Tossing and turning all night.
I sprang out of bed to the crow of the first Cock. It was still pitch black. The breeze blew calmly as though wanting to wipe out the memories of last night, and the night before and so many nights before that. A sad smile broke on my face. At least I was now awake and somehow in control of my fate.
I grooped gently and quietly. My hands in search for the kerosene lamp in the dark. It got knocked over but was swiftly caught mid-air. Thank heavens for cat-like reflexes, which helped avoid it clattering on the floor. I could feel the sweat break out of my pores, my heart was racing, my head was pounding.
Everything was seemingly a nightmare.
My hands shook uncontrollably as I lit the old lamp. The sudden brightness blinded me for a split second so I laid back on the floor and allowed the cold tiles suit my tormented body, my bruised body, my injured soul.
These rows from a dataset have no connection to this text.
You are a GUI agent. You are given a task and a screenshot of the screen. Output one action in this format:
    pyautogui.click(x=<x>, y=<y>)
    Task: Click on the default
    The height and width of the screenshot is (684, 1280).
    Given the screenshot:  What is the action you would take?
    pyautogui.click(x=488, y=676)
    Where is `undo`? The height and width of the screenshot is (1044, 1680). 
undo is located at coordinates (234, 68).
I rolled over, wiping off beads of sweat from my forehead, I wasn’t sure which was more disturbing, my pounding head or my burning temperature.
Tears rolled down my cheeks, hot, painful tears. I was definitely losing it, I could feel it all sipping out of me…. Everything was fading away and the room was slowly becoming a haze. This must be the transition they say. Right? This must be it.
I heard the Cock crow again. This time, loudly.
Louder than any I’ve ever heard
I was jolted back. My transition was halted.
How rude! Oh how rude!
It must be 5:15 again.
I needed some kind of motivation, if not this illness would claim the little funds I was hoping to get. Give hours and at least I’d get something with which to feed a family expectant of a blissful Christmas holiday. Well...
I check my phone and there it was. A quote by American Lawyer and Politician, Frank A. Clark. It says, “If you can find a path with no obstacles, it probably does not leads anywhere”.
I have to overcome this obstacle, because 25th of December depends on it.
No, wait! I need the restroom again.